Exercise task — Reproduce all of the records below line for line, changing nothing.

Stored rows —

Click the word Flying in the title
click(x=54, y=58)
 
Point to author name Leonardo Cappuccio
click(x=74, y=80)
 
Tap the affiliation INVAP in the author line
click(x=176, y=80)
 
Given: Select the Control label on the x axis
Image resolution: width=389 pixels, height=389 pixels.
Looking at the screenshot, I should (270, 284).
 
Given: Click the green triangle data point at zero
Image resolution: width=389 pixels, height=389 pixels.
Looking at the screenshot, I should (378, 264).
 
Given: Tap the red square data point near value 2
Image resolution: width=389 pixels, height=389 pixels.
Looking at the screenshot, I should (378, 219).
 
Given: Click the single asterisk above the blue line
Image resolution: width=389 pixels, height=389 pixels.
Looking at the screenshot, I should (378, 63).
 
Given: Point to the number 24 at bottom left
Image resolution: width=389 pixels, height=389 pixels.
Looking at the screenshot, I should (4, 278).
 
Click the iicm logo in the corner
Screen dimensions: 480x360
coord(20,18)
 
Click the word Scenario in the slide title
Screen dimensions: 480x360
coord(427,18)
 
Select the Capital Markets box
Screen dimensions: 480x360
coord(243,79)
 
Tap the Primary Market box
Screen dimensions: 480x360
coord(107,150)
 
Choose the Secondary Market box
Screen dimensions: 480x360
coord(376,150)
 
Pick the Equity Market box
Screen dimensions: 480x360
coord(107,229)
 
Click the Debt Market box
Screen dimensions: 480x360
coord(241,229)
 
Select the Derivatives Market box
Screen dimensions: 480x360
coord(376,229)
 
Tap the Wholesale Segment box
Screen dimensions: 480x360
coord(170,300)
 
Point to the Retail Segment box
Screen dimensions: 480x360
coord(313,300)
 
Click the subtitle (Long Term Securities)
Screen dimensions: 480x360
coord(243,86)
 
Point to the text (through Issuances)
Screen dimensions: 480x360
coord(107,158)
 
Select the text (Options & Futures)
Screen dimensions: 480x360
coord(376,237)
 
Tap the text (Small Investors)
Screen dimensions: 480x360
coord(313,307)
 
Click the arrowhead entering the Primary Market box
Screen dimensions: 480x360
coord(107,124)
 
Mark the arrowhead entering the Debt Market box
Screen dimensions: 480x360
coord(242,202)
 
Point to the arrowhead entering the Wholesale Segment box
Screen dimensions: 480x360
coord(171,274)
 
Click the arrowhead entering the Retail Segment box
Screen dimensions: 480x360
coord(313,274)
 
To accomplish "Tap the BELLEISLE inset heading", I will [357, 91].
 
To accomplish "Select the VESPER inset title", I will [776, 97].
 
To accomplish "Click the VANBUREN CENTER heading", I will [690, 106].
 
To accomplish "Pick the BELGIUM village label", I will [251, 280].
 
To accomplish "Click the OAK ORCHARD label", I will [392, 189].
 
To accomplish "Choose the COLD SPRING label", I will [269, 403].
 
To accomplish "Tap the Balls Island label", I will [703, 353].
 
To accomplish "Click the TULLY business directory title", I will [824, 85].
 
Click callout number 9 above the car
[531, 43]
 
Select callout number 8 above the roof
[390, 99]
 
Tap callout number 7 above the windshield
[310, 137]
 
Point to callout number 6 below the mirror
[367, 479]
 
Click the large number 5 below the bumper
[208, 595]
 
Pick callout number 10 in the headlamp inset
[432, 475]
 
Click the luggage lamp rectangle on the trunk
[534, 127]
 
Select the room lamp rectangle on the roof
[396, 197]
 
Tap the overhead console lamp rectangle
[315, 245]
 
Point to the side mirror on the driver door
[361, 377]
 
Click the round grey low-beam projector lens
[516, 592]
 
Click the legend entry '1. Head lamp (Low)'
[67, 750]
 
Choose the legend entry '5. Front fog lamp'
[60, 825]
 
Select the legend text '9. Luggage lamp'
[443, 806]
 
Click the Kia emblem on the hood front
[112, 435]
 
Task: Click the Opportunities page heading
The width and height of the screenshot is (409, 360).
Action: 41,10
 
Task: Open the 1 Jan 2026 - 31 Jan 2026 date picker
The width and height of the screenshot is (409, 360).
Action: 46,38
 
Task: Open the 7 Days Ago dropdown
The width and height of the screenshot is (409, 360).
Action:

Exercise solution —
Click the word Flying in the title
click(x=54, y=58)
 
Point to author name Leonardo Cappuccio
click(x=74, y=80)
 
Tap the affiliation INVAP in the author line
click(x=176, y=80)
 
Given: Select the Control label on the x axis
Image resolution: width=389 pixels, height=389 pixels.
Looking at the screenshot, I should (270, 284).
 
Given: Click the green triangle data point at zero
Image resolution: width=389 pixels, height=389 pixels.
Looking at the screenshot, I should (378, 264).
 
Given: Tap the red square data point near value 2
Image resolution: width=389 pixels, height=389 pixels.
Looking at the screenshot, I should (378, 219).
 
Given: Click the single asterisk above the blue line
Image resolution: width=389 pixels, height=389 pixels.
Looking at the screenshot, I should (378, 63).
 
Given: Point to the number 24 at bottom left
Image resolution: width=389 pixels, height=389 pixels.
Looking at the screenshot, I should (4, 278).
 
Click the iicm logo in the corner
Screen dimensions: 480x360
coord(20,18)
 
Click the word Scenario in the slide title
Screen dimensions: 480x360
coord(427,18)
 
Select the Capital Markets box
Screen dimensions: 480x360
coord(243,79)
 
Tap the Primary Market box
Screen dimensions: 480x360
coord(107,150)
 
Choose the Secondary Market box
Screen dimensions: 480x360
coord(376,150)
 
Pick the Equity Market box
Screen dimensions: 480x360
coord(107,229)
 
Click the Debt Market box
Screen dimensions: 480x360
coord(241,229)
 
Select the Derivatives Market box
Screen dimensions: 480x360
coord(376,229)
 
Tap the Wholesale Segment box
Screen dimensions: 480x360
coord(170,300)
 
Point to the Retail Segment box
Screen dimensions: 480x360
coord(313,300)
 
Click the subtitle (Long Term Securities)
Screen dimensions: 480x360
coord(243,86)
 
Point to the text (through Issuances)
Screen dimensions: 480x360
coord(107,158)
 
Select the text (Options & Futures)
Screen dimensions: 480x360
coord(376,237)
 
Tap the text (Small Investors)
Screen dimensions: 480x360
coord(313,307)
 
Click the arrowhead entering the Primary Market box
Screen dimensions: 480x360
coord(107,124)
 
Mark the arrowhead entering the Debt Market box
Screen dimensions: 480x360
coord(242,202)
 
Point to the arrowhead entering the Wholesale Segment box
Screen dimensions: 480x360
coord(171,274)
 
Click the arrowhead entering the Retail Segment box
Screen dimensions: 480x360
coord(313,274)
 
To accomplish "Tap the BELLEISLE inset heading", I will [357, 91].
 
To accomplish "Select the VESPER inset title", I will [776, 97].
 
To accomplish "Click the VANBUREN CENTER heading", I will [690, 106].
 
To accomplish "Pick the BELGIUM village label", I will [251, 280].
 
To accomplish "Click the OAK ORCHARD label", I will [392, 189].
 
To accomplish "Choose the COLD SPRING label", I will [269, 403].
 
To accomplish "Tap the Balls Island label", I will [703, 353].
 
To accomplish "Click the TULLY business directory title", I will [824, 85].
 
Click callout number 9 above the car
[531, 43]
 
Select callout number 8 above the roof
[390, 99]
 
Tap callout number 7 above the windshield
[310, 137]
 
Point to callout number 6 below the mirror
[367, 479]
 
Click the large number 5 below the bumper
[208, 595]
 
Pick callout number 10 in the headlamp inset
[432, 475]
 
Click the luggage lamp rectangle on the trunk
[534, 127]
 
Select the room lamp rectangle on the roof
[396, 197]
 
Tap the overhead console lamp rectangle
[315, 245]
 
Point to the side mirror on the driver door
[361, 377]
 
Click the round grey low-beam projector lens
[516, 592]
 
Click the legend entry '1. Head lamp (Low)'
[67, 750]
 
Choose the legend entry '5. Front fog lamp'
[60, 825]
 
Select the legend text '9. Luggage lamp'
[443, 806]
 
Click the Kia emblem on the hood front
[112, 435]
 
Task: Click the Opportunities page heading
The width and height of the screenshot is (409, 360).
Action: 41,10
 
Task: Open the 1 Jan 2026 - 31 Jan 2026 date picker
The width and height of the screenshot is (409, 360).
Action: 46,38
 
Task: Open the 7 Days Ago dropdown
The width and height of the screenshot is (409, 360).
Action:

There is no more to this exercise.